The French: targeting Irish stallions

Higher prize pots in other countries are putting Ireland's €1.1bn thoroughbred industry in danger, according to the chairman of the Irish Thoroughbred Breeders' Association, Joe Foley.


"We have lost our competitive edge [with the end of the stallion tax exemption] in Europe and the danger for our industry is that there is going to be a flow of stallions to France because of its owners, and the brood mares and owners will follow," he said.


He was speaking following the launch of a French advertisement which draws a direct comparison between the returns available for owners in Ireland and France. The French prize pot, it points out, is €194m including owner premiums, with just 3% contributed by owners compared to the Irish pot of €60m with a 30% owner contribution.


The cost recovery projection per horse run in France is twice that in Ireland at 56%, it goes on. The French pot is so large because all revenue from the country's sole betting agency, Pari-Mutuel, goes back to the industry. Irish prize money could be increased if the 1% betting levy was applied to internet betting, said Foley.

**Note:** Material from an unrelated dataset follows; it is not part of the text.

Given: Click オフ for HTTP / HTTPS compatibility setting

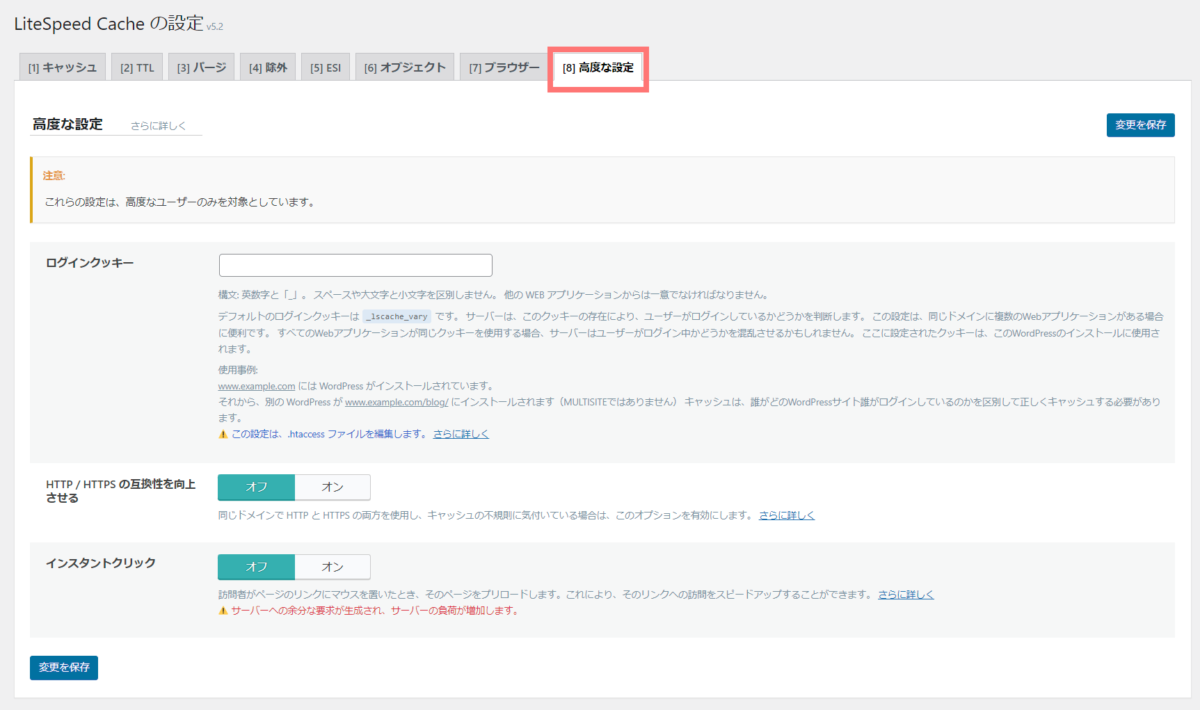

However, the CEO of Irish Thoroughbred Marketing, Michael O'Hagan, said that if you stripped the owner premiums out of the French prize pot it would look very similar to its Irish counterpart. The Irish thoroughbred industry competes at the highest level internationally, he said, with three out of the top five horses in the world last year bred here.


Meanwhile, Irish Thoroughbred Marketing saw its grant from Horse Racing Ireland increase by €55,000 last year to €900,000. However, this was partly offset by a fall in its industry contribution which came in at €736,166 compared to last year's €774,138.